> Task prompt: Whenever the word "sidebar" shows up in a line of the data, copy that line.

> Collected data:
╭──

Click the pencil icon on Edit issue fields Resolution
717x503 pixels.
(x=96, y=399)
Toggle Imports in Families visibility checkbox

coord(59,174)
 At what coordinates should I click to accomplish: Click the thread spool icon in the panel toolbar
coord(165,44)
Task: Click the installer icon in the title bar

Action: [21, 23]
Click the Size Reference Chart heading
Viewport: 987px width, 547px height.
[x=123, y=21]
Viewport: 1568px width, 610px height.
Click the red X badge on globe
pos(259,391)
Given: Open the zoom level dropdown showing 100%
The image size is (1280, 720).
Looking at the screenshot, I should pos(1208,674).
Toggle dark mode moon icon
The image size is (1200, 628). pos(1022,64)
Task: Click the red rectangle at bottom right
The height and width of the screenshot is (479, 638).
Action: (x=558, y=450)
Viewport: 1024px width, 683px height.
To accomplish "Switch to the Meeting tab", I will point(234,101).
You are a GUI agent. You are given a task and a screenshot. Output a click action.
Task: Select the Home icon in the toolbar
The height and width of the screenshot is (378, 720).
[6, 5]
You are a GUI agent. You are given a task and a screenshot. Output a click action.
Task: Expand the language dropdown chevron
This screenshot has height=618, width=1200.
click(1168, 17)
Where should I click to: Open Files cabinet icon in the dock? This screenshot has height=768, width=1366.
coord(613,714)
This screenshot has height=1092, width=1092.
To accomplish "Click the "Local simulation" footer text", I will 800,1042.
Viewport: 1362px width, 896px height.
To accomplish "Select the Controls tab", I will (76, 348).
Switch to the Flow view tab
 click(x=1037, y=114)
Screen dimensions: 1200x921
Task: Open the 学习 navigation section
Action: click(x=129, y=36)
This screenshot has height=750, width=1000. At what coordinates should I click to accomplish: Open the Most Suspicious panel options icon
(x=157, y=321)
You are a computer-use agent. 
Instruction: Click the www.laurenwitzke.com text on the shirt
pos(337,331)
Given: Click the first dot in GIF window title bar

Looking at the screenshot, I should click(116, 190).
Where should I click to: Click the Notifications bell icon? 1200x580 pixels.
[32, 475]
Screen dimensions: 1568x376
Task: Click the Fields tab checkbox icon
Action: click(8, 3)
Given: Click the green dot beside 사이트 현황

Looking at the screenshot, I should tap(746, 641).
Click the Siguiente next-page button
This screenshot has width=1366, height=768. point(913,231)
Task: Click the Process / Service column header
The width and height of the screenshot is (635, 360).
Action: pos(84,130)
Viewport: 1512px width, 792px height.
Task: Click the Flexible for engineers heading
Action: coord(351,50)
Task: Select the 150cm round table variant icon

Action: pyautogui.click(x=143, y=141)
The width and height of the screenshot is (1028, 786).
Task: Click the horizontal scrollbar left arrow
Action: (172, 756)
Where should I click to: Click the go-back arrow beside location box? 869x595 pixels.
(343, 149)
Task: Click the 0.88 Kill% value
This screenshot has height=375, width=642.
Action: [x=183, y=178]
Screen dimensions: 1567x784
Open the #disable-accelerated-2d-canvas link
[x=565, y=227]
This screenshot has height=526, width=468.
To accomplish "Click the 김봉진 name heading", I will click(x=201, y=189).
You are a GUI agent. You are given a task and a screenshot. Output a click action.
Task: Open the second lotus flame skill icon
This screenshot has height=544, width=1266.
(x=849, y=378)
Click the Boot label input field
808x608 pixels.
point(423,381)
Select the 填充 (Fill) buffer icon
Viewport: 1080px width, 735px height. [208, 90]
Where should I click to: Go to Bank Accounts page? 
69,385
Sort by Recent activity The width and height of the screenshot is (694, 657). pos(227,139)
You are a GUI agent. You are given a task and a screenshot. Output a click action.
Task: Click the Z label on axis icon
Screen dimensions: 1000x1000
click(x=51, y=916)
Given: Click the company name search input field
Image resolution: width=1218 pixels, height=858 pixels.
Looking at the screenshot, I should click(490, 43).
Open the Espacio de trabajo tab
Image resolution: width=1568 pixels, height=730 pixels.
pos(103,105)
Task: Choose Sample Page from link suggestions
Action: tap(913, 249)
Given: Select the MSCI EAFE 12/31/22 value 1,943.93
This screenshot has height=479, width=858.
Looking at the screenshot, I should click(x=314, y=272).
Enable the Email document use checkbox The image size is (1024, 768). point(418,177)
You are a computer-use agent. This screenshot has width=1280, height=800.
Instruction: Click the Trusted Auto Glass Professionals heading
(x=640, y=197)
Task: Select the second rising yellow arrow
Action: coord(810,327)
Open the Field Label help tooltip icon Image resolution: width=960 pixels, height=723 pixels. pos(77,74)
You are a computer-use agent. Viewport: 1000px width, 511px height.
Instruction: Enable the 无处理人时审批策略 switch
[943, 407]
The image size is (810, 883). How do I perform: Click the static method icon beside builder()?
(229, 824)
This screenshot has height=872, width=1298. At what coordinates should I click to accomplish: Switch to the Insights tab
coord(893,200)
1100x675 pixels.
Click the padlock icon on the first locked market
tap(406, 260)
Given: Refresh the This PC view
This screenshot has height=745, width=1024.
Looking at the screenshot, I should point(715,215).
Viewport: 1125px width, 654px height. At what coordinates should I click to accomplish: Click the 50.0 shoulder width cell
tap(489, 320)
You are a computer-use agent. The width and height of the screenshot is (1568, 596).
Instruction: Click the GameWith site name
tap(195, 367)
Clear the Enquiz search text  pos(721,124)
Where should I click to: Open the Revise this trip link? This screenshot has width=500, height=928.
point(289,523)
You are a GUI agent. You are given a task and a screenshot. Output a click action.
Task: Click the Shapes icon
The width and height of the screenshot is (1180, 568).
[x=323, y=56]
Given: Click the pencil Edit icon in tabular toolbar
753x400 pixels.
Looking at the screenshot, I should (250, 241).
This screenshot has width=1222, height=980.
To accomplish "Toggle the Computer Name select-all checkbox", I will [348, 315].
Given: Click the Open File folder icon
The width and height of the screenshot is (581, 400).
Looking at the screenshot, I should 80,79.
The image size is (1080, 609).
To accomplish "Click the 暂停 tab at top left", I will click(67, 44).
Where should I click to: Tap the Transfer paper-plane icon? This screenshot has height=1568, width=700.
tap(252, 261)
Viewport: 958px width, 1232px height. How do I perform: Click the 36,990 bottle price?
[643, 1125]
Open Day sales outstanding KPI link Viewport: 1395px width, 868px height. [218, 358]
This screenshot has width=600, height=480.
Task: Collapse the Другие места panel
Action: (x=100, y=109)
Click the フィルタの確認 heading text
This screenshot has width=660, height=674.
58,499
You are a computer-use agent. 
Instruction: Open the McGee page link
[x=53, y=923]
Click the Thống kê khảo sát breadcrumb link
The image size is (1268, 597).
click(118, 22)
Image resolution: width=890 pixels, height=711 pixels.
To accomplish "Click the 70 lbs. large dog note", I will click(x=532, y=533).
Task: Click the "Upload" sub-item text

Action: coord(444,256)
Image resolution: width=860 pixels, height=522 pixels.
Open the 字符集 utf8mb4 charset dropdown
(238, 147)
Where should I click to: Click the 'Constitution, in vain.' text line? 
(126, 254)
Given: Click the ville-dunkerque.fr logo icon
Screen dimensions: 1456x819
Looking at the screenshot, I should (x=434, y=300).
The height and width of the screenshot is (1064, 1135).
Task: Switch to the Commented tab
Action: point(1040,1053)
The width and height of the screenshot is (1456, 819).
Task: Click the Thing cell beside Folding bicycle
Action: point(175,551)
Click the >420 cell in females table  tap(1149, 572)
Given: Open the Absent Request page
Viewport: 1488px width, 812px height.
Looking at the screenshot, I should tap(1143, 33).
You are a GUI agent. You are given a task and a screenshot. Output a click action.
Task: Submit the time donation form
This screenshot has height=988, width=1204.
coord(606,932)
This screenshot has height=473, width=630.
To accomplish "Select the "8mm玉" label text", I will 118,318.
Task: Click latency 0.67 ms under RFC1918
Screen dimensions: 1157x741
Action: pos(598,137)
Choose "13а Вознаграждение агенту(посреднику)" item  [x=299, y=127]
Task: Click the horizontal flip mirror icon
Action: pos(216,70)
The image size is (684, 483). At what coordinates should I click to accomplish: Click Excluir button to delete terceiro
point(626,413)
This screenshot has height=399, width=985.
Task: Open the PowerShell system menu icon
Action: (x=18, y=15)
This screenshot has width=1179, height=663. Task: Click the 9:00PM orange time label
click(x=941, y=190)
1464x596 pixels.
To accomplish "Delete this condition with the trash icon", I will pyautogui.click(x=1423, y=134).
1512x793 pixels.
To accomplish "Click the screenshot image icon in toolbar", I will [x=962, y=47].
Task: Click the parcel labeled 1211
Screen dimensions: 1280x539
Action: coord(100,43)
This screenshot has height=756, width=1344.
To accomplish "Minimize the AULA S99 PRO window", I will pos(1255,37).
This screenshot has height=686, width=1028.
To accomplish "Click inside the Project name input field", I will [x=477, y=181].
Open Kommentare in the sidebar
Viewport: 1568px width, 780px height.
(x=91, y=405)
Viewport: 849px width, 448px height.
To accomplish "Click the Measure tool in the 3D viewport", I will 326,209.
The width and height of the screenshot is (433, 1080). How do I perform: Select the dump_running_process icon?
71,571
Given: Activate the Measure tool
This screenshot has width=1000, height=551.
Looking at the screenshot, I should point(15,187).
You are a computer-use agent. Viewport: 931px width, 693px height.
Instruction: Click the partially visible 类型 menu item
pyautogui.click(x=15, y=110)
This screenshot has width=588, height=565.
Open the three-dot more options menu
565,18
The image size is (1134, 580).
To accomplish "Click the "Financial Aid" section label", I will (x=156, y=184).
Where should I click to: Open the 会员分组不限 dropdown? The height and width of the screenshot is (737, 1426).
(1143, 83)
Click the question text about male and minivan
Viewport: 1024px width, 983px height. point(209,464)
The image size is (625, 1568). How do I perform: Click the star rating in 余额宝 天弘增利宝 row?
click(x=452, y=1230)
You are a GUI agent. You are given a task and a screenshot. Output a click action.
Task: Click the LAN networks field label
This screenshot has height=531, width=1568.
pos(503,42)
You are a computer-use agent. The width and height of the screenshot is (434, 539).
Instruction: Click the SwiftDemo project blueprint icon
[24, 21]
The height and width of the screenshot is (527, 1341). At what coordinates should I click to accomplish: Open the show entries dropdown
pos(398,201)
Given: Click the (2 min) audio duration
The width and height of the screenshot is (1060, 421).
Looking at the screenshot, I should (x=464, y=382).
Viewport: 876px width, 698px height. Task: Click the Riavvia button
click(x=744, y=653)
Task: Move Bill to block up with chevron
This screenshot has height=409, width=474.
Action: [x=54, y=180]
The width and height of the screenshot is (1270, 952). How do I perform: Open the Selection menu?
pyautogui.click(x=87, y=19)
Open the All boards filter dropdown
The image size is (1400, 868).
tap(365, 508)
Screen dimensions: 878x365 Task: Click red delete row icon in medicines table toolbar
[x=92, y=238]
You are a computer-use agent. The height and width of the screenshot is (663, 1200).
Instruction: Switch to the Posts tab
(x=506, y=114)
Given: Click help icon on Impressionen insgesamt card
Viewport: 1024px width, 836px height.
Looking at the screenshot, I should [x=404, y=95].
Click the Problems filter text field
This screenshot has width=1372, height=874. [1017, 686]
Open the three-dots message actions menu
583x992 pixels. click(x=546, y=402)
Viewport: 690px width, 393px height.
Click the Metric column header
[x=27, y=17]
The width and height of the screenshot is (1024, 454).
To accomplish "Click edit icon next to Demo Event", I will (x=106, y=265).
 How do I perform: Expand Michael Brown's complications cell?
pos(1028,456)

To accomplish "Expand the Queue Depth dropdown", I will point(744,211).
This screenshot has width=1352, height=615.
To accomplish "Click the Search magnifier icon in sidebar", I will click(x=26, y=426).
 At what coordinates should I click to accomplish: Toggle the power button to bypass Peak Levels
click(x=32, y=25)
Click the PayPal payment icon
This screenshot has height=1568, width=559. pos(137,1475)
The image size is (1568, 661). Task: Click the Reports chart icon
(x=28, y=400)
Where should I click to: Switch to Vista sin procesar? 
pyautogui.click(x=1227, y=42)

╰──

> Response to this task:
Open Kommentare in the sidebar
To accomplish "Click the Search magnifier icon in sidebar", I will click(x=26, y=426).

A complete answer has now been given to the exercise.